The presidents of Brown University and the University of Chicago said a lack of understanding of history may, in part, be driving current efforts to silence speakers in classrooms and even to disinvite controversial speakers from campuses. Many of their students arrive on campus never having studied civics or civil discourse, they said.
“The heckling or disruption or arrogating to yourself the right of free speech and eliminating it for someone else … is a problem,” Chicago’s Robert Zimmer said. “Saying that people should be protected from free speech has, in some people’s view, including mine, gotten way out of whack.”
As campuses grapple with free speech, terms such as “safe spaces” and “trigger warnings”—a clinical word usually linked to post-traumatic stress disorder—has sprung up on campuses. That labeling amorphous labeling also can do harm, the educators said.
Brown’s Christina Paxton offered the example of a news reporter last year asking “if we had a safe space in every building. What? What is this supposed to mean? That we have padded cells that are idea-free zones?
“It was kind of funny but it helped me realize that when we talk about safe spaces … it’s just thrown around as insult to campuses or to students without having any clear meaning” attached to it.
In their own ways, people of faith also face the threat of being silenced, forum panelists said. Many liberals view freedom of religion as a partisan issue, rather than a right aimed at preventing government overreach into religious institutions, said Stephen Prothero, Boston University’s religion department chair.
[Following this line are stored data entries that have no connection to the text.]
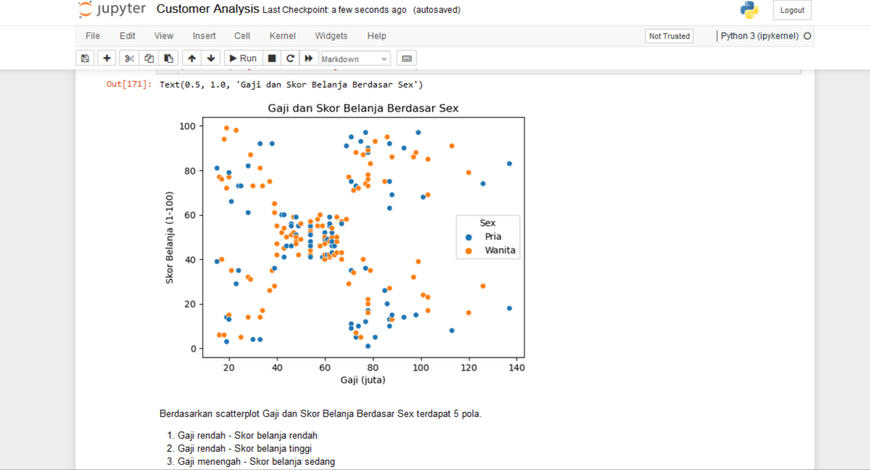The image size is (870, 470).
Task: Cut selected cells with scissors icon
Action: tap(130, 59)
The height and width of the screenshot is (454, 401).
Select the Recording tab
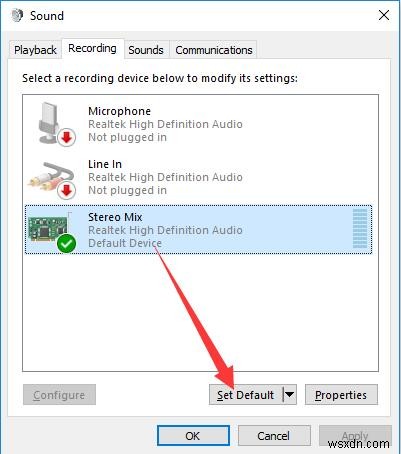92,49
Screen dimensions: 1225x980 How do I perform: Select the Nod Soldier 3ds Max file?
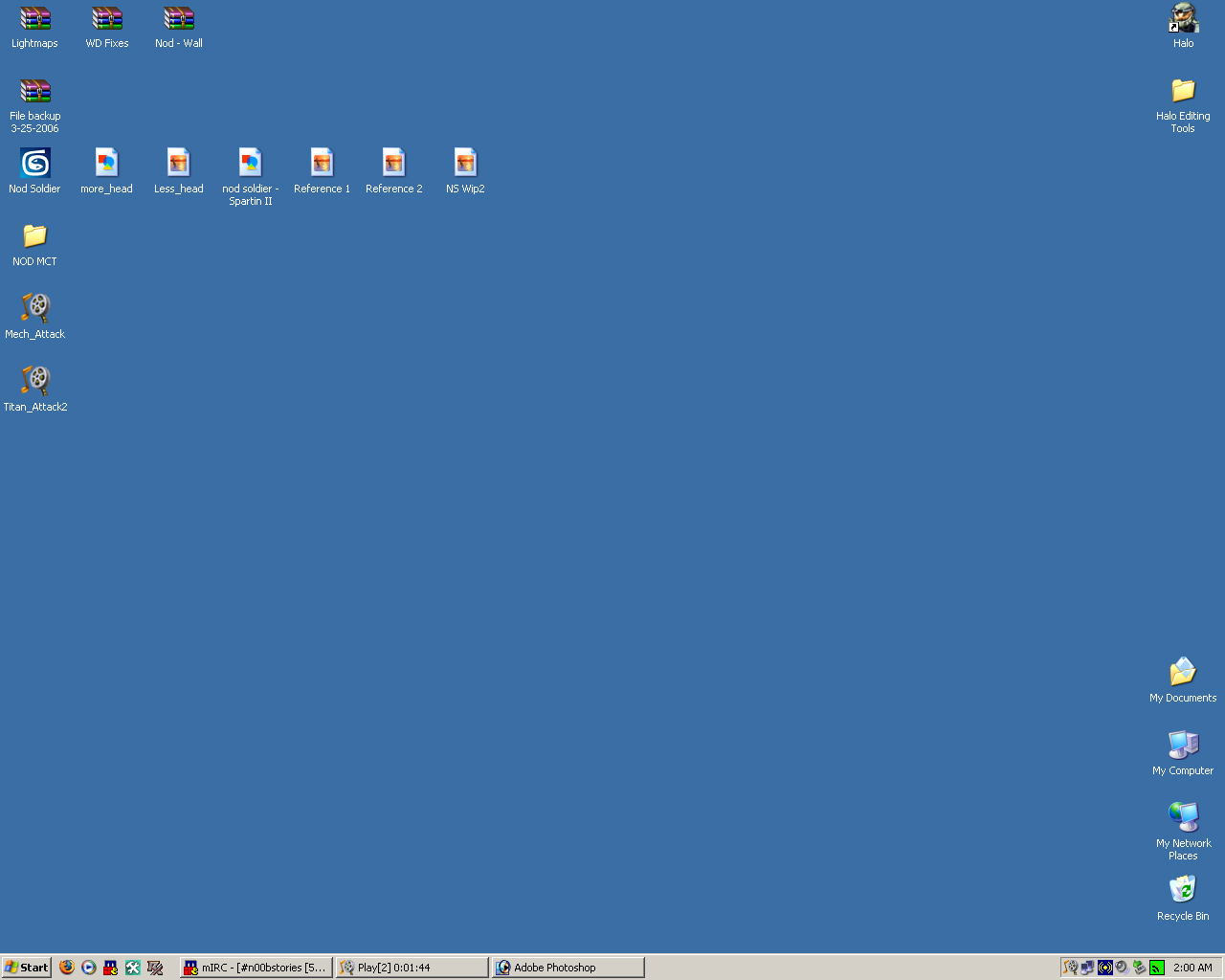[34, 164]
Evangelicals, many of whom are politically conservative, aren’t trying to impose their values on others, said Rev. Dr. Russell Moore, president of the Southern Baptist Convention’s Ethics & Public Policy Commission. Rather, they are demanding freedom to live according their beliefs.
“I’m not looking for a political leader who is using religion to manipulate the masses,” said Moore, who publically opposed Trump during the 2016 campaign. “What I want is a political leader who is able to respect the fact that many of us have different beliefs in this society.”
Attorney Wajahat Ali, whose op-eds have been published by The New York Times, The Gaurdian, Al Jazeera and others, noted that U.S. Muslims do practice their faith but not with the degree of freedom afforded Christians. Nor without being held suspect, including by some on the political left.
“The Christians don’t want us, even though they are for religious liberties—but not our religious liberty,” he said. But practicing Muslims do not automatically find a home on the left. “In order to be seen as liberal and left you have to be what? Secular?”